In the present study, we showed that the incidence of ISR after DES implantation in HD patients was 22.4%. Furthermore, a small minimal lumen diameter before DES implantation, a longer lesion length before DES implantation and the use of rotational atherectomy were independent predictors of ISR after DES implantation in patients on HD. PCI is widely performed in HD patients with coronary artery disease4,11). In addition, current guidelines recommend the use of DESs in HD patients7). Since previous studies reported the ISR rate in HD patients in relatively small number of lesions12–20), our present study represents an important contribution to the literature on the angiographic outcomes of PCI in HD patients.
Compared with previous studies in non-HD patients8), we found that the incidence of ISR and MACEs was high in HD patients. In previous reports on ISR rate in HD patients 12–20), the incidence of ISR was 21.2%-39.5% for SES, 13.6% for PES, and 8.7%-16.0% for EES12–20). In the present study, the incidence of ISR for all DESs was 22.4%, which was slightly higher than that reported in previous reports. Although the reasons for the higher rate of restenosis in this study are not clear, the relatively frequent use of rotational atherectomy (31%) and longer lesion length (25.6 ± 13.3 mm) may be involved.
Although this study was not designed to elucidate the mechanisms underlying the high rate of ISR in HD patients, we propose several possible explanations. First, stents in severely calcified lesions are frequently underexpanded and malapposed, which are well-known risk factors for ISR21). Second, calcification and vascular stiffness may cause stent edge dissections and increase the degree of vascular injury, thereby predisposing the lesions to restenosis22). Third, both the number and function of endothelial progenitor cells (EPCs) are reduced in patients with chronic renal failure compared with healthy patients23,24). Furthermore, HD patients tend to have traditional risk factors for coronary arteriosclerosis, such as diabetes and hyperlipidemia. These risk factors also deplete the circulating EPCs and inhibit their functions23,25,26). Because EPCs play a key role in the maintenance of vascular integrity and act as repair cells in response to endothelial injury, reduced number and function of EPCs in HD patients may contribute to higher rate of ISR. Fourth, the activation of the coagulation system, increased platelet aggregability, and the release of oxidant free radicals during dialysis sessions may contribute to the growth of neointimal hyperplasia27).
Predictors for ISR in HD patients at follow-up in this study were a small minimal lumen diameter before DES implantation, a longer lesion length before DES implantation, and the use of rotational atherectomy. These predictors of ISR differ from those in patients with normal renal function. Indeed, the typical risk factors such as diabetes, hypertension, small vessel size, or AHA/ACC type B2/C lesions showed no significant correlation with ISR in this study. A previous study reported that coronary calcification and the use of rotational atherectomy, but not a small minimal lumen diameter or long lesion length before DES implantation, were predictors of target-vessel revascularization19).
The second-generation DESs may be associated with a reduced incidence of ISR compared with the first-generation DESs, as the second-generation DESs have newer polymer coatings and thinner struts. However, in previous studies28,29,30), the incidence of ISR was not significantly different between the first- and the second-generation DESs in non-HD patients. Consistent with those studies, we found that the incidence of ISR was similar between lesions treated with the first-generation DESs (25.8%) and the second-generation DESs (20.4%) in HD patients. Although different types of stents were used in different numbers of lesion in this study, the incidence of ISR was comparable among different stents.
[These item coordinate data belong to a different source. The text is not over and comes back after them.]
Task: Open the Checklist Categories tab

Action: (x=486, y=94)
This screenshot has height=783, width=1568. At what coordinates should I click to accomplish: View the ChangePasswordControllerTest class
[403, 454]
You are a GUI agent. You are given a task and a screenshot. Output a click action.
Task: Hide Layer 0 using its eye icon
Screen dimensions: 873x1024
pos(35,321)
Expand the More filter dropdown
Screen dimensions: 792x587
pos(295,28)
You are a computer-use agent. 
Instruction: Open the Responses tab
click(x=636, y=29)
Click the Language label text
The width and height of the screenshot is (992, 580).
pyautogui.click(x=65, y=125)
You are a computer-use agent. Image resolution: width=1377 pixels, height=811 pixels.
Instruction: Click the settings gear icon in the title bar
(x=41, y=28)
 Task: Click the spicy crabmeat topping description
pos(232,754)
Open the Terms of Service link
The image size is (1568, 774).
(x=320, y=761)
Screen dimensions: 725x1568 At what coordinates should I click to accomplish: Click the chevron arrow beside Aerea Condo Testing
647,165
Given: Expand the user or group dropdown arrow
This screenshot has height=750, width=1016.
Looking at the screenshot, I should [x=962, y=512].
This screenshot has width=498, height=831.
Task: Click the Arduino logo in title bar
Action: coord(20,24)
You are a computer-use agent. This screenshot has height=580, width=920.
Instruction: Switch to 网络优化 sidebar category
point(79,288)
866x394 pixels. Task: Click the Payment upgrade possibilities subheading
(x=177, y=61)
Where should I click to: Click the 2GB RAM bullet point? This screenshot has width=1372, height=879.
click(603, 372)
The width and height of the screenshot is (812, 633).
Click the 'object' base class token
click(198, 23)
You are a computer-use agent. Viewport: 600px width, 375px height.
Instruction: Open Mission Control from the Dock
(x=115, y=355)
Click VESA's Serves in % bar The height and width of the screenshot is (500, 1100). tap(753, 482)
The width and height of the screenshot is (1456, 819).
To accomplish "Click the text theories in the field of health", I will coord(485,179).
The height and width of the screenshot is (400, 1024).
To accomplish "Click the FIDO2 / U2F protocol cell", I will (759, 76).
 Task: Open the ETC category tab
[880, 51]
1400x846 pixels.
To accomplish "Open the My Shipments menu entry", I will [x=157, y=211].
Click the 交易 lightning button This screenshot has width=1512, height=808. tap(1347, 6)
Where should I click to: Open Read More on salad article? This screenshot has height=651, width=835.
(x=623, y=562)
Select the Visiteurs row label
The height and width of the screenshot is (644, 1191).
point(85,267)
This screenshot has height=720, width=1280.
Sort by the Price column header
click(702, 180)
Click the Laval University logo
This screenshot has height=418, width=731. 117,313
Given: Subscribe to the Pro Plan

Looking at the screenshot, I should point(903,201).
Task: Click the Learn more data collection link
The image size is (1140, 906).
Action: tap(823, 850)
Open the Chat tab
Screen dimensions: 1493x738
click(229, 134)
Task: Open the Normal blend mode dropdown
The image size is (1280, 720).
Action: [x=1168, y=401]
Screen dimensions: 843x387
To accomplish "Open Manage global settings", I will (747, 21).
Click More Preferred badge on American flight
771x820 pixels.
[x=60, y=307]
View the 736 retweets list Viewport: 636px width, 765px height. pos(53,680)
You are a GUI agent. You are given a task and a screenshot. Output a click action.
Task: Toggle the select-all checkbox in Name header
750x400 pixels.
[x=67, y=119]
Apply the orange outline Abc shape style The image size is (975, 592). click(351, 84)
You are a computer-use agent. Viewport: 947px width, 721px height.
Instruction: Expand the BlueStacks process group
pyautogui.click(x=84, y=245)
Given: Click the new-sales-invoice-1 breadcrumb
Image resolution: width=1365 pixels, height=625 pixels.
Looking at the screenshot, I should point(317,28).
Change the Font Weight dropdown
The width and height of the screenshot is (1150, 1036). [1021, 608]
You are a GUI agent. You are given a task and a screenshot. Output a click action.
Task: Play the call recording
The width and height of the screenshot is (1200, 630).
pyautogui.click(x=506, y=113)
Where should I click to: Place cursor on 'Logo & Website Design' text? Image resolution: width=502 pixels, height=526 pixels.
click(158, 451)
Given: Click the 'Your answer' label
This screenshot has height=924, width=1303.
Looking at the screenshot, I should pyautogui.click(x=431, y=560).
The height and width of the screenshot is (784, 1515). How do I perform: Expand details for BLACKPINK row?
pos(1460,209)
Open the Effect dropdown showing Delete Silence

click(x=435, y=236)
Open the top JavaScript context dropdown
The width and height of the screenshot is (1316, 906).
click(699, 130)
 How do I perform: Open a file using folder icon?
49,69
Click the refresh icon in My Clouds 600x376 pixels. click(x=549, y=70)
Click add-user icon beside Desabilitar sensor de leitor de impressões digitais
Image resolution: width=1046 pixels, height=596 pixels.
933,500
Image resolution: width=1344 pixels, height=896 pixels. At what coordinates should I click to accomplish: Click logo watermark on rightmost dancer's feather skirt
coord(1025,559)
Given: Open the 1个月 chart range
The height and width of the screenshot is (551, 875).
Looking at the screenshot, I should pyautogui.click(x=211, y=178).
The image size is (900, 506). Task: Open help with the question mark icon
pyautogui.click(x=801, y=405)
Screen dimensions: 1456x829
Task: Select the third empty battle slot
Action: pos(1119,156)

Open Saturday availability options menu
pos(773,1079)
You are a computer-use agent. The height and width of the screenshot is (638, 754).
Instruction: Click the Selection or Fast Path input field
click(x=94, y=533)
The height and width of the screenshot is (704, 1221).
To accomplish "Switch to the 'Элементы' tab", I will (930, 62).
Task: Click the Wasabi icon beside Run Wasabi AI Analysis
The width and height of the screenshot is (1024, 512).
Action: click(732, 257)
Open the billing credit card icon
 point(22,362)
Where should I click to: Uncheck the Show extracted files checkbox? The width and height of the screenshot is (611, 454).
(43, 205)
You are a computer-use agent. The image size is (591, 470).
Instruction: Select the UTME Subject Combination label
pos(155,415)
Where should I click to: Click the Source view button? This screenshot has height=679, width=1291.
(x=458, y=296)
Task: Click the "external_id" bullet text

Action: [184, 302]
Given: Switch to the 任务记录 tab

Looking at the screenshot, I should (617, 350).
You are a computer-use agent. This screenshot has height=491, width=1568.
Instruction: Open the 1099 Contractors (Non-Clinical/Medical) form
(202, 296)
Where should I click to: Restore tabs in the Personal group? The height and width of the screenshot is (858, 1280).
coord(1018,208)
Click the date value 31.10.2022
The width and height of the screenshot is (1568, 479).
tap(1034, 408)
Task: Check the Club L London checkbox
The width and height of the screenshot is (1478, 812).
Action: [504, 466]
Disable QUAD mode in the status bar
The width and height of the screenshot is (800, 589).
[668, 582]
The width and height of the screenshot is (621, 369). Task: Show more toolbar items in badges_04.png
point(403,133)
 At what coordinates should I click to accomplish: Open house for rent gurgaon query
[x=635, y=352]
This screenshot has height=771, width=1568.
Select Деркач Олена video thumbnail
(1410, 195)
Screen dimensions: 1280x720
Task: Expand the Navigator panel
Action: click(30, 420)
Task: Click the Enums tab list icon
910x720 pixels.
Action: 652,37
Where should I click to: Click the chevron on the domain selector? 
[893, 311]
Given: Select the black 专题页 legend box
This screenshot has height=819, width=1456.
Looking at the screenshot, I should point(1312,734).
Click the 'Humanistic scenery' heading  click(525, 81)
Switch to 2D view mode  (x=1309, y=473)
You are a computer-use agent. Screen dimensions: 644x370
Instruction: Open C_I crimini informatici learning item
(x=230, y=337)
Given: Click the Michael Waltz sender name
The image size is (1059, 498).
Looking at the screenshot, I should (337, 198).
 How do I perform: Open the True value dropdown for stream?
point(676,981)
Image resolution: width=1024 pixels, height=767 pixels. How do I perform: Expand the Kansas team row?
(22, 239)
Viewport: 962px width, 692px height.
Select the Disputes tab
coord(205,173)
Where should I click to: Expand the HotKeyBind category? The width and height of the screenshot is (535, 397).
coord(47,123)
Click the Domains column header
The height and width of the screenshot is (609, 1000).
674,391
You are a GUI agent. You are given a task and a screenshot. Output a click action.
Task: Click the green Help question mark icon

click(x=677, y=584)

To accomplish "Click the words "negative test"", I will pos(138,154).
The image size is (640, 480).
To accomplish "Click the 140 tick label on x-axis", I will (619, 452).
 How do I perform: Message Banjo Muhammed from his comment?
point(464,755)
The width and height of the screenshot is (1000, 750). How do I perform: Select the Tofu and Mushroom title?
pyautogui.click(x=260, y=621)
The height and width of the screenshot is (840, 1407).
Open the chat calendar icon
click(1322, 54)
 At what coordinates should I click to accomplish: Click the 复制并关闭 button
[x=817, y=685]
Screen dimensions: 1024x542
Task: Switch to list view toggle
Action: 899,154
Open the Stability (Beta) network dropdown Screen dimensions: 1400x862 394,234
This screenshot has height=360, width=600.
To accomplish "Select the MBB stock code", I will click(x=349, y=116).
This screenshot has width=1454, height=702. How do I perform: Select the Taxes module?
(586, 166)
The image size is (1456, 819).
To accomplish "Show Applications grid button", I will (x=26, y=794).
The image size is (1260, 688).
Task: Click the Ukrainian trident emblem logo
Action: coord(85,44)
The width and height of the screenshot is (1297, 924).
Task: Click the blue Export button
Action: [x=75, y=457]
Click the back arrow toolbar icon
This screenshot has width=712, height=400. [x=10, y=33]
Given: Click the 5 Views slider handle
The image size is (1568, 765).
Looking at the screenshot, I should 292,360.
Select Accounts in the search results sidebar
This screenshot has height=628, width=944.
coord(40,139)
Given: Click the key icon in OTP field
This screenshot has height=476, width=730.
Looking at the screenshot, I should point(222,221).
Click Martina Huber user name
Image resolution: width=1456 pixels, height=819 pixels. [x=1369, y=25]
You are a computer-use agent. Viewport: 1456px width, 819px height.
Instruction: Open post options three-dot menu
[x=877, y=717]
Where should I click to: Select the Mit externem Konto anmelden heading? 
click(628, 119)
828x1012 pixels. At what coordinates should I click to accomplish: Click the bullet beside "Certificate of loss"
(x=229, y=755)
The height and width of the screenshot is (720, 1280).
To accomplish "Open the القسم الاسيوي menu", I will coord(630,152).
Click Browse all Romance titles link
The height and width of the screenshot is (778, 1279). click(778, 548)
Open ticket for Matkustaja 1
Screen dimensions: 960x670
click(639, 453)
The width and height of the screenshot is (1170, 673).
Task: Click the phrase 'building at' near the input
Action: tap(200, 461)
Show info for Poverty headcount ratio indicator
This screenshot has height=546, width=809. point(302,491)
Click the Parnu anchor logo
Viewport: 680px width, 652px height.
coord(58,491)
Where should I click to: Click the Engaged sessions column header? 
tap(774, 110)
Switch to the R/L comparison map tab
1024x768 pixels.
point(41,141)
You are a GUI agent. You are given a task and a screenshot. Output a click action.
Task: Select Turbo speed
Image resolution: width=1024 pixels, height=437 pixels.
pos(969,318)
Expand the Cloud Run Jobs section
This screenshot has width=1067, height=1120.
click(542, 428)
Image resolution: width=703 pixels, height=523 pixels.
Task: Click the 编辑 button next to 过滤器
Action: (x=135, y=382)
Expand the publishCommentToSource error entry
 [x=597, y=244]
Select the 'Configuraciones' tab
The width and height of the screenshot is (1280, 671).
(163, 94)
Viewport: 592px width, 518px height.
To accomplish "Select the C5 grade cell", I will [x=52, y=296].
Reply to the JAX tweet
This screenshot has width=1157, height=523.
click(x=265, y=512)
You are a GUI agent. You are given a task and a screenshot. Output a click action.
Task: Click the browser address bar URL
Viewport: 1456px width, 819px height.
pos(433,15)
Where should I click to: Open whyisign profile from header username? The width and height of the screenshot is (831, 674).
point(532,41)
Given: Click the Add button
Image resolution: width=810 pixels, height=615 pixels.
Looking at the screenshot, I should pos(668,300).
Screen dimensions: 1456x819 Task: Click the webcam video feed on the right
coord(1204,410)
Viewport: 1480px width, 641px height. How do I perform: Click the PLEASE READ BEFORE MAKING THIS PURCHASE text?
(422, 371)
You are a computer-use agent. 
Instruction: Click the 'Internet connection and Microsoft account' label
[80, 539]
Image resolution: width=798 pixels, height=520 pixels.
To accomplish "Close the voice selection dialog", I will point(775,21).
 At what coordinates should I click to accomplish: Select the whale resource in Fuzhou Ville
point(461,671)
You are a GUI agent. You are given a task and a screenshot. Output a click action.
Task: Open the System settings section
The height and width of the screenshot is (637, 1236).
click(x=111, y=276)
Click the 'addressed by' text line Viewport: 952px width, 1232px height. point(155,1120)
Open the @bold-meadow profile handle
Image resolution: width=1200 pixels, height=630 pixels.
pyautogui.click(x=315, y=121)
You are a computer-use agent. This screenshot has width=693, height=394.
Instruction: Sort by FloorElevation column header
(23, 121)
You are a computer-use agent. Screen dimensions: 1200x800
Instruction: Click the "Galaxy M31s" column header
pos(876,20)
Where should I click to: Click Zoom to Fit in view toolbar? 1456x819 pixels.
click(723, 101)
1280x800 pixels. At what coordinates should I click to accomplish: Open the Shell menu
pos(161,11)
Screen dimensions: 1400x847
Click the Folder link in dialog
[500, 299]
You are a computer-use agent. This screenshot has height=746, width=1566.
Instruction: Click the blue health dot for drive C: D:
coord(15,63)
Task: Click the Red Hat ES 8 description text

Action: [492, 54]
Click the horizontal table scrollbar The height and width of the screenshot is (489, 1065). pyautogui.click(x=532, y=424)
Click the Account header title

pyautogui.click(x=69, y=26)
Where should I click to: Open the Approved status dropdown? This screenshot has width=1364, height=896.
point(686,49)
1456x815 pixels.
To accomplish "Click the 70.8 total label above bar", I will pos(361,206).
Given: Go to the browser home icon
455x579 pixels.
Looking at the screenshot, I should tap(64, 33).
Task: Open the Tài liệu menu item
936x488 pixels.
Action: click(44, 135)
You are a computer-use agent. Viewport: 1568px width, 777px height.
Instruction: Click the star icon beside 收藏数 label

Future studies with larger number of lesions will be needed to define the incidence of ISR in different stent types.
Study limitations
Several limitations associated with the present study warrant mention. First, the study was limited by its small sample size, its retrospective nature, and its nonrandomized fashion. Second, all patients were Japanese. A previous study reported that Japanese patients have a better prognosis than subjects in other countries31). This racial prognostic difference should be considered when interpreting our results. Third, this study analyzed lesions with QCA but not with intravascular ultrasound. Although intravascular ultrasound was performed in all patients in this study, the measurements and the actual cross-sectional area obtained on intravascular ultrasound were not considered.